André Uzeda, de Fortaleza

Insatisfeita com as condições de trabalho e a baixa remuneração, a assistente social Sarah Carvalho, 27, decidiu deixar o emprego para tentar a aprovação em um concurso público.

Desde março do ano passado, ela abriu mão de carreira em sua área para se matricular em um curso preparatório em Fortaleza.
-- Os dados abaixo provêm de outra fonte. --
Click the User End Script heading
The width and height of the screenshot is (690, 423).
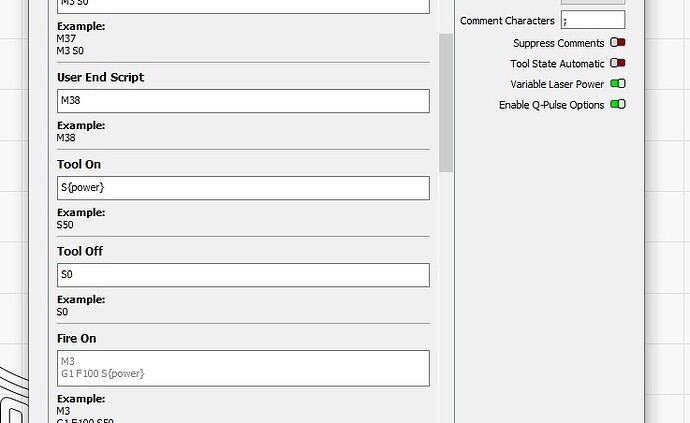coord(100,77)
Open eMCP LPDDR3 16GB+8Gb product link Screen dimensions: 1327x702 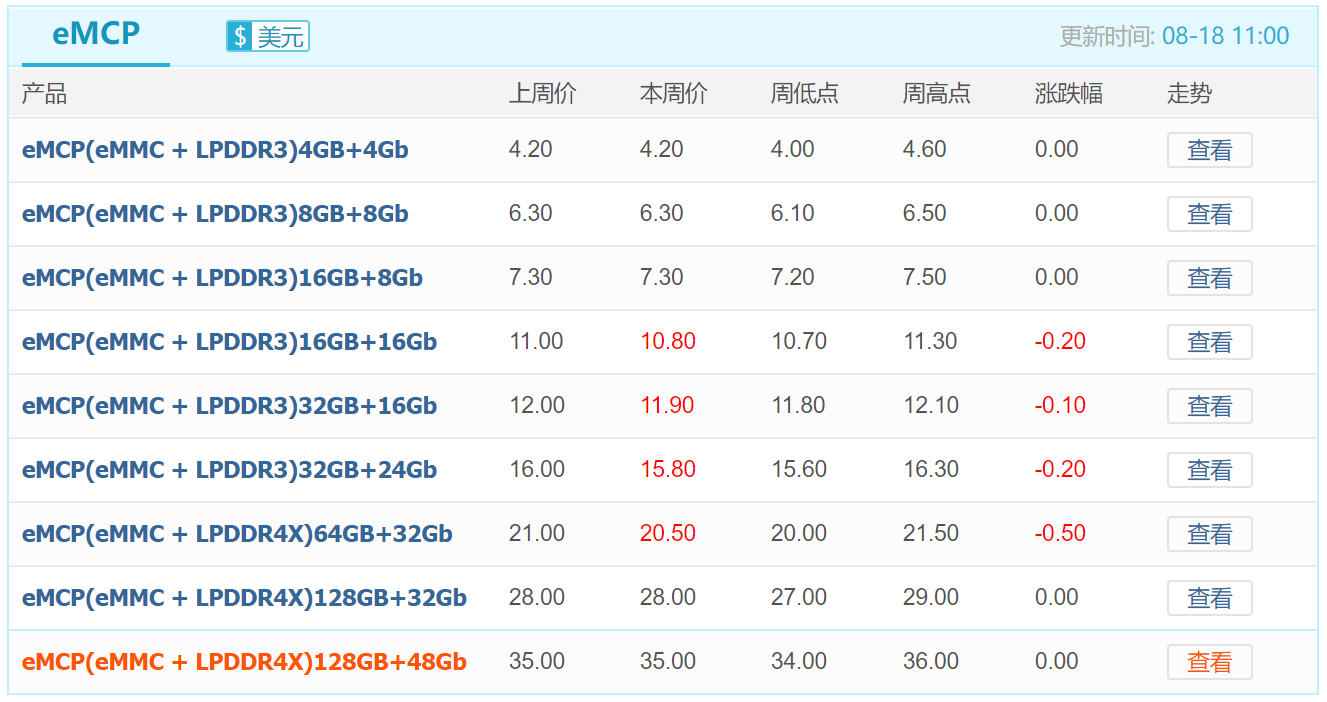point(222,278)
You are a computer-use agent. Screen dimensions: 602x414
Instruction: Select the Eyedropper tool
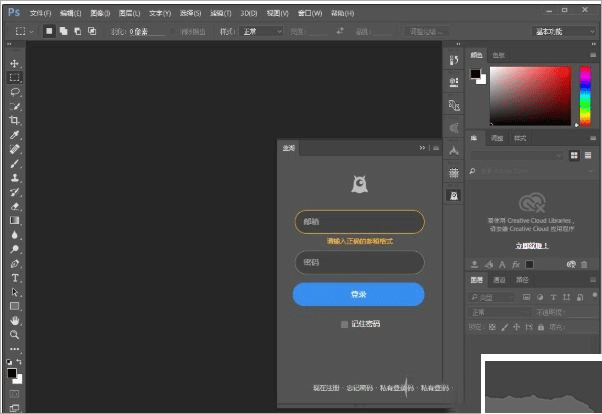pyautogui.click(x=14, y=134)
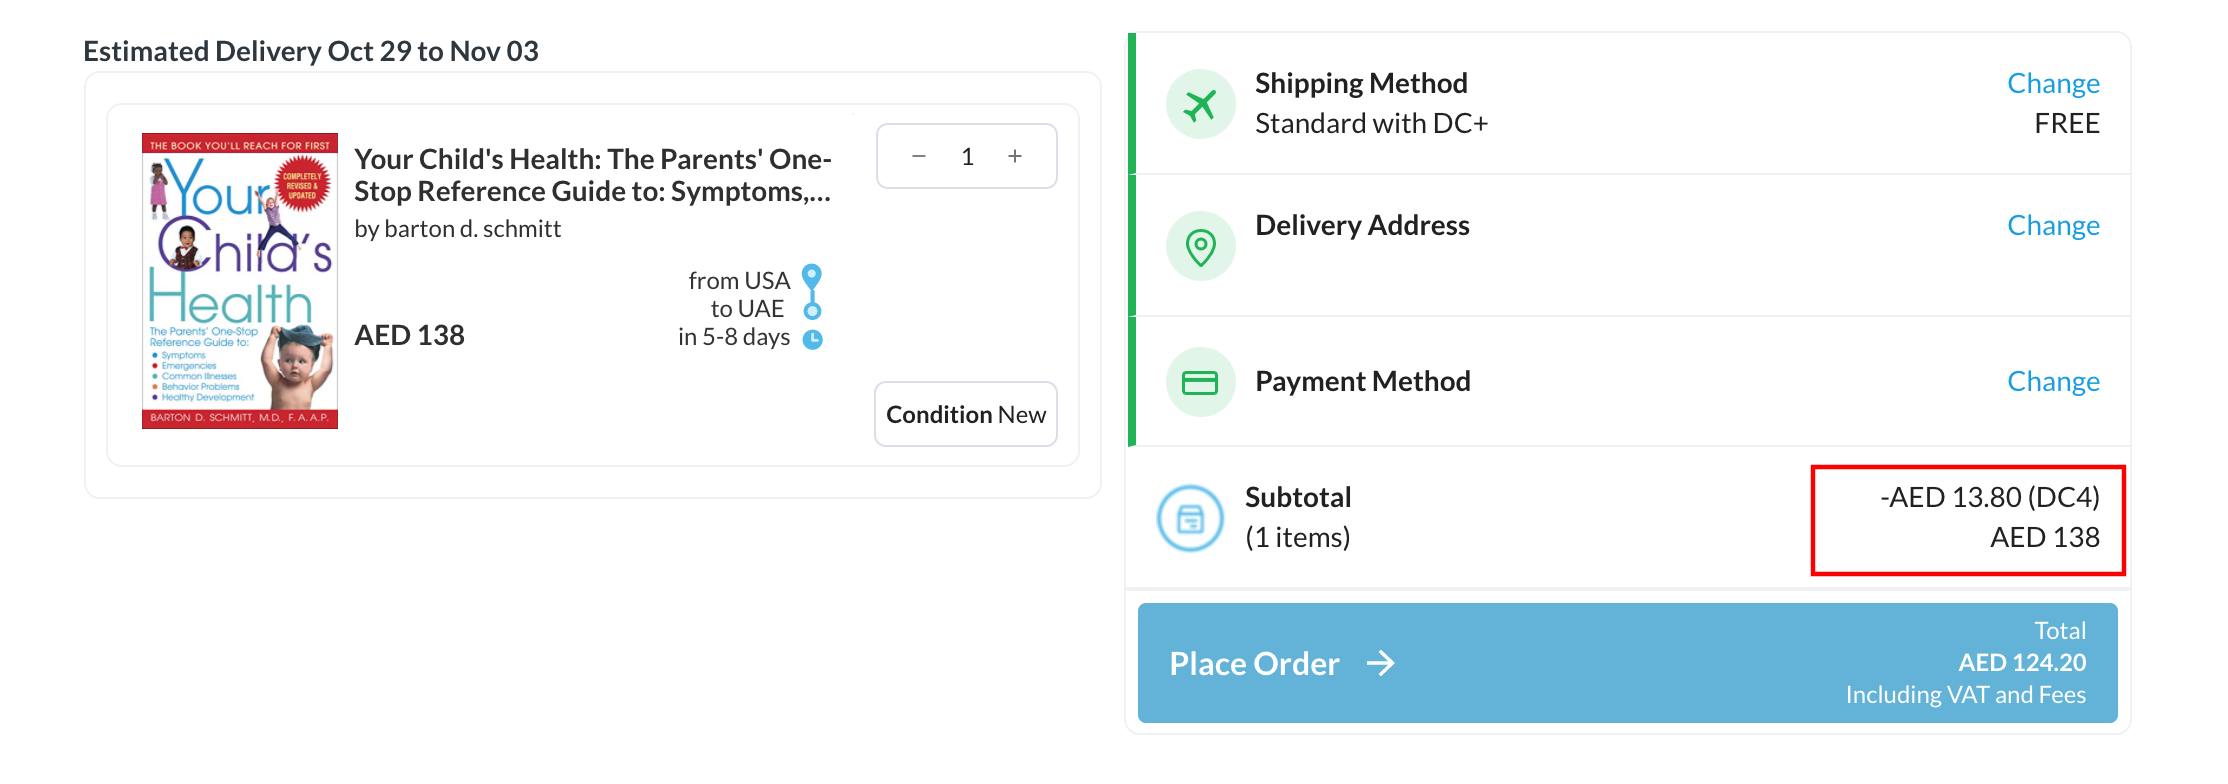
Task: Click the Payment Method card icon
Action: 1200,382
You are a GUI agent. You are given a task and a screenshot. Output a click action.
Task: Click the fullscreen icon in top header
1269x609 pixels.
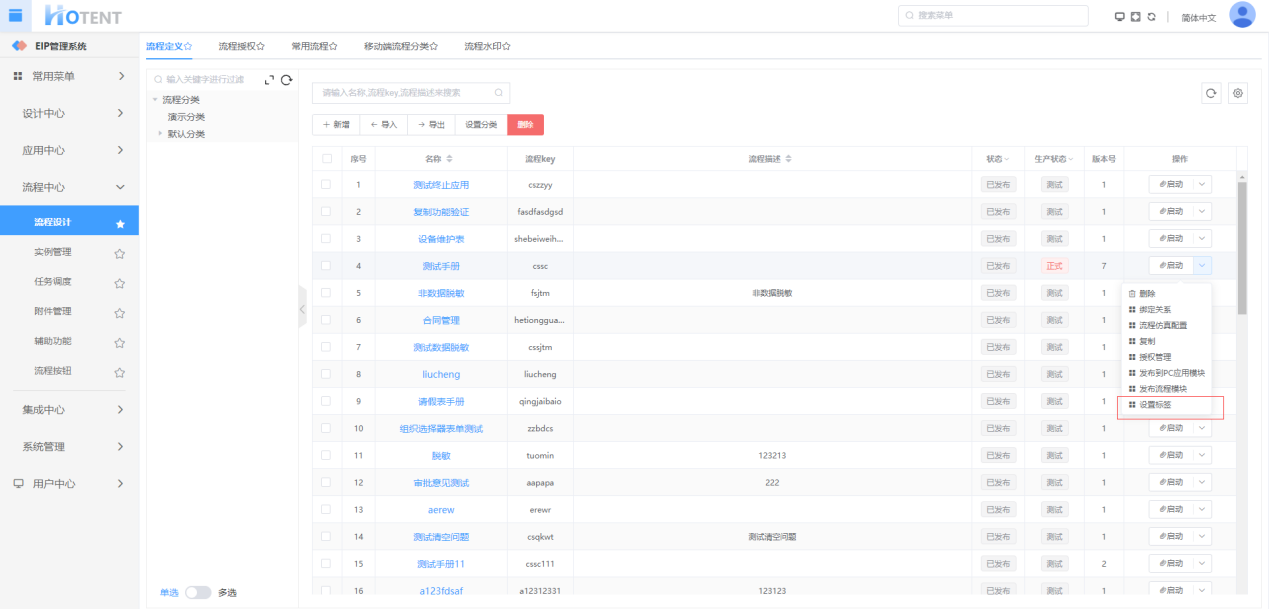point(1135,17)
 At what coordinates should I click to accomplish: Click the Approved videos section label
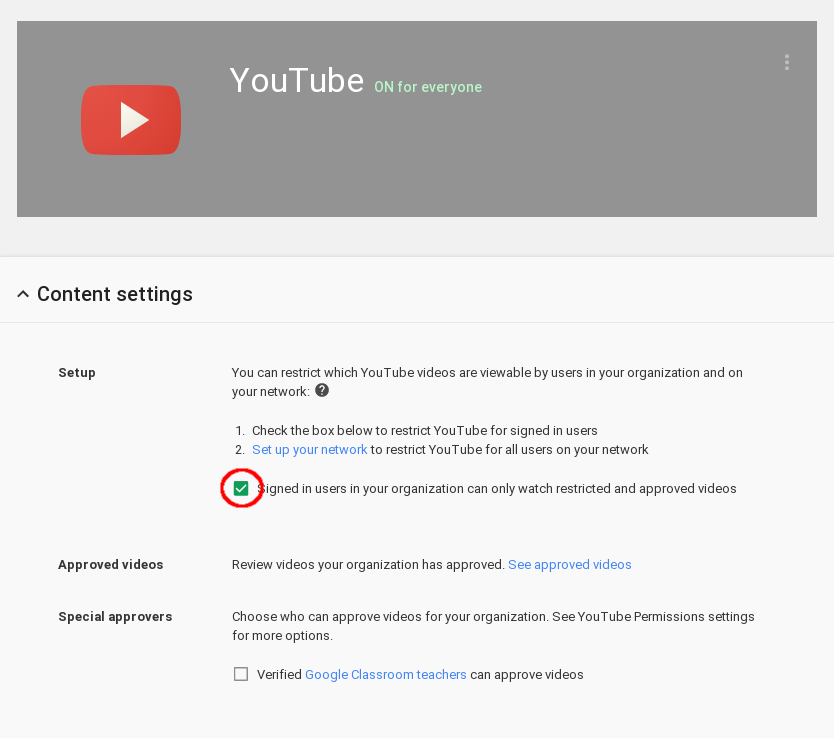(x=111, y=565)
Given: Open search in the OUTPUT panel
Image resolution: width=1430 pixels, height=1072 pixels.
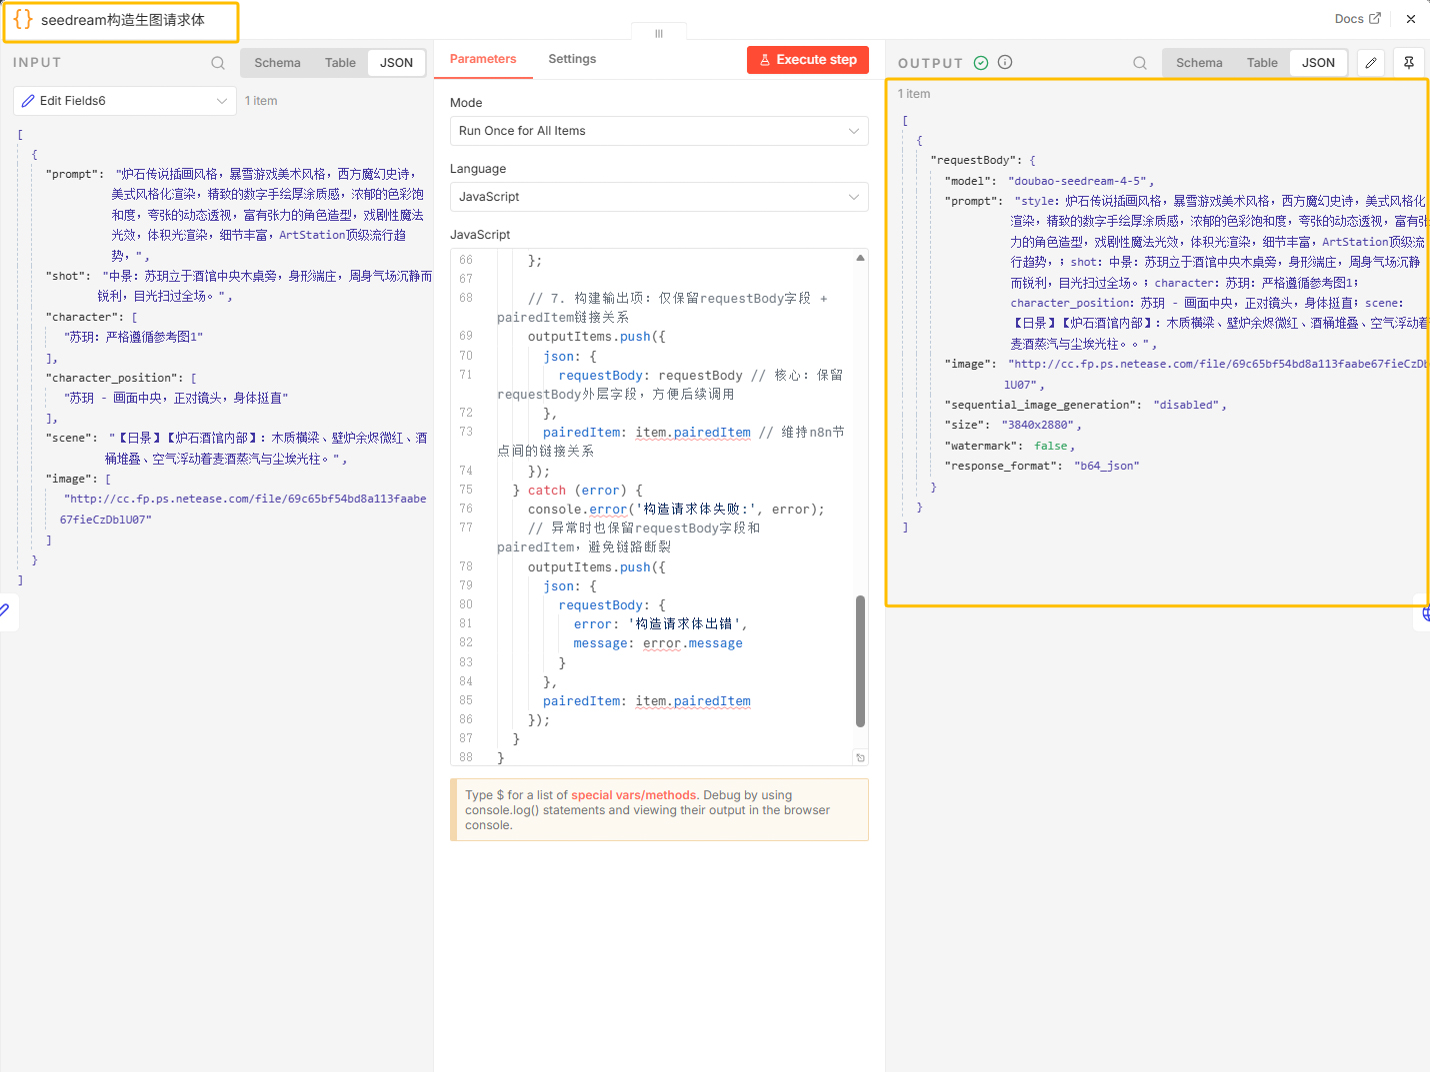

Sem procurar emprego, passou a ser uma pessoa a menos na força de trabalho no país.

A opção da jovem, que hoje vive da renda dos pais, reflete-se na queda da força de trabalho no Nordeste.

Segundo dados da Pnad (Pesquisa Nacional por Amostra de Domicílios) em dez anos, entre 2002 e 2012, o número de empregados na região encolheu de 55,7% para 51,8%.

Sarah disse que a ausência de estabilidade no emprego foi uma das razões para a saída da iniciativa privada. “Nem sempre as condições materiais que o trabalho oferece são as melhores”, diz.

A assistente social considera que o crescimento da classe média no Nordeste permite que mais pessoas possam fazer opções como a dela.

Sarah diz que a maior parte dos colegas no curso preparatório vive situação semelhante: ingressou tardiamente no mercado de trabalho ou renunciou ao emprego.

“Para ganhar R$ 2.000 por mês e sem perspectiva de crescimento, é melhor buscar algo mais consistente. Hoje o serviço público oferece muito mais vantagens”, afirma.